About this Research Topic
Prospective authors and readers are informed of the following Research Topic which complements the content available here: Neuroendocrine Control of Feeding Behavior.
Food consumption is centrally and peripherally controlled by a core set of genes. Information on the control of feeding in mammals has blossomed after the identification of obesity genes such as ob, db and agouti whose function is well conserved between rodents and man. While energy homeostasis genes are conserved in all vertebrate species (from fish to amphibians and birds to mammals), less is known about their functional conservation. Some endophenotypes are clearly conserved and have helped utilize the respective strengths of different model species to drive scientific insight. However, the animal kingdom has evolved widespread behavioral adaptations to varying food niches and body sizes.

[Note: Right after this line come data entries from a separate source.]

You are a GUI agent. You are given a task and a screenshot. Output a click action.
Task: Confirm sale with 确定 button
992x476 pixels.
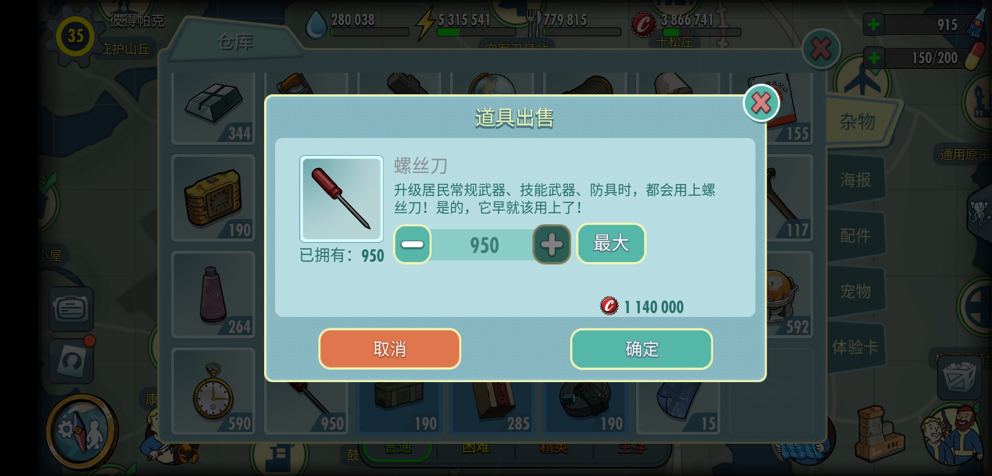coord(641,349)
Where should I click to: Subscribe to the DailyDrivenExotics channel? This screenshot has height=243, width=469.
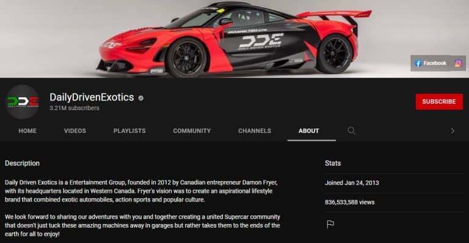click(439, 102)
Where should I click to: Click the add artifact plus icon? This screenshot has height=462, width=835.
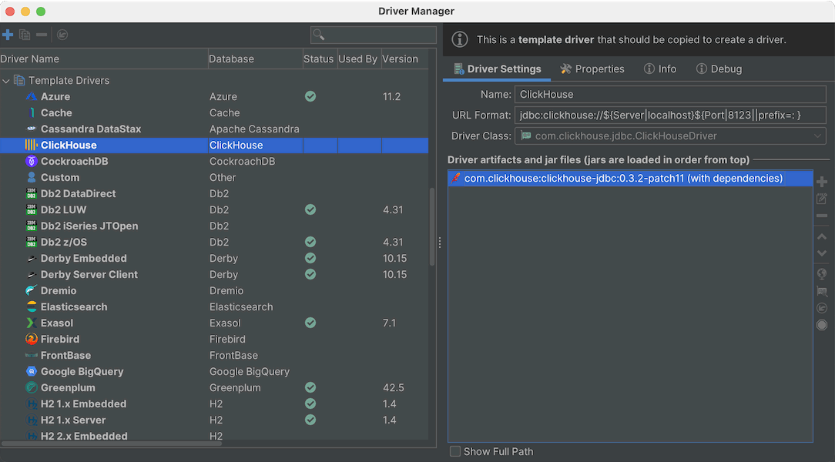tap(822, 182)
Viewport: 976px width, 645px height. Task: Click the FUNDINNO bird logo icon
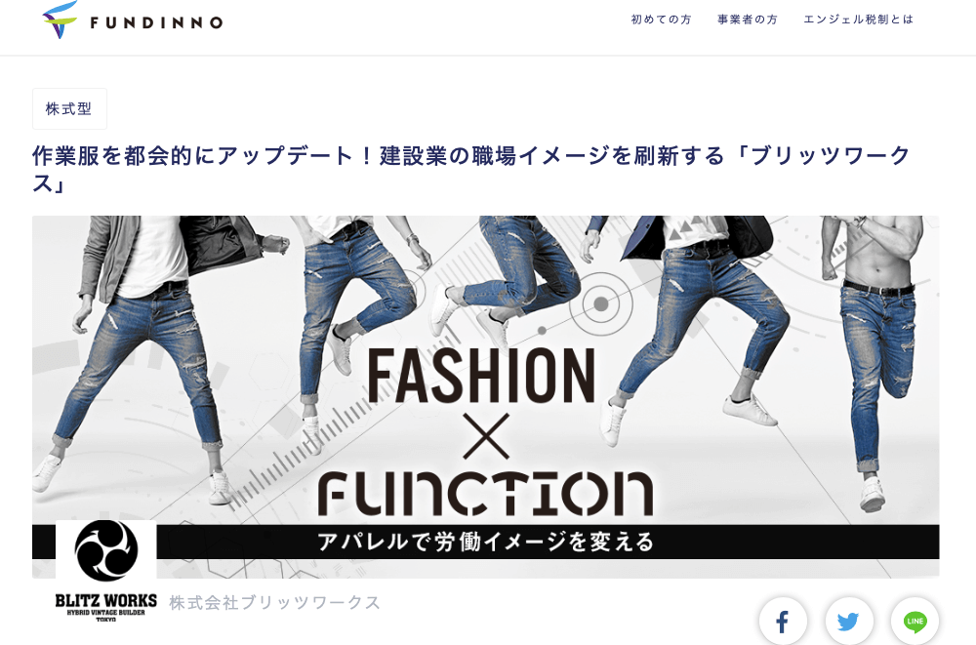click(x=60, y=20)
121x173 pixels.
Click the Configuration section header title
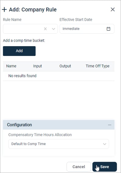pos(20,125)
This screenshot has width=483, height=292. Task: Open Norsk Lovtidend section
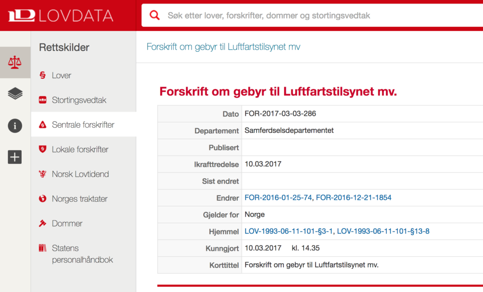pos(80,174)
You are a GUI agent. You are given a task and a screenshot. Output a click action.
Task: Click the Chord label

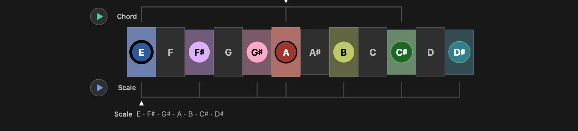tap(127, 16)
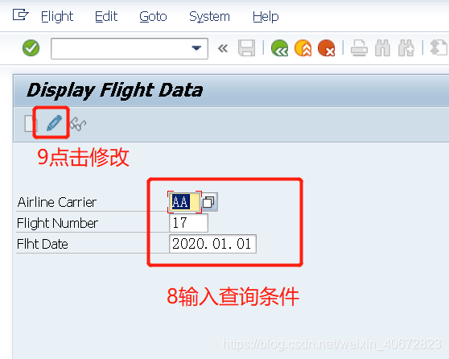Click the Find binoculars icon
The image size is (449, 359).
(x=382, y=47)
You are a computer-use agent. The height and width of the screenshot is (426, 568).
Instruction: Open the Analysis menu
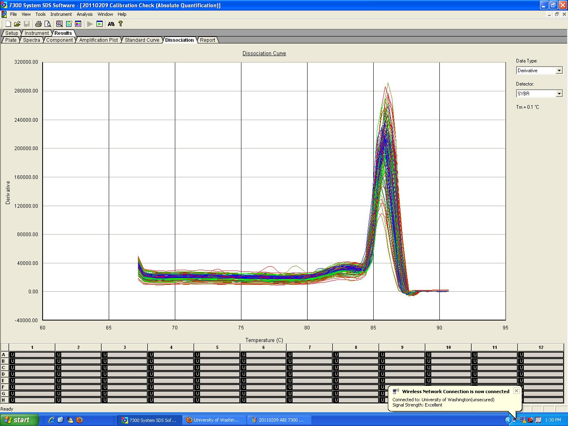click(x=84, y=14)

Identifying the mechanisms underlying these differences will allow us to find nodes that can be modulated to ameliorate abnormal states or change growth parameters in all vertebrates, from commercially relevant food species to man. In the past decade, a lot of progress has been made in outlining the comparative basis of energy homeostasis in vertebrates. Here, we would like to present a current overview on the comparative endocrinology of energy homeostasis and its underlying neuroendocrinology with an emphasis on the insight this can give us into a) how and with what constraints energy homeostasis evolved and b) how energy homeostasis can be broken into endophenotypes that are translatable between species from fish to man.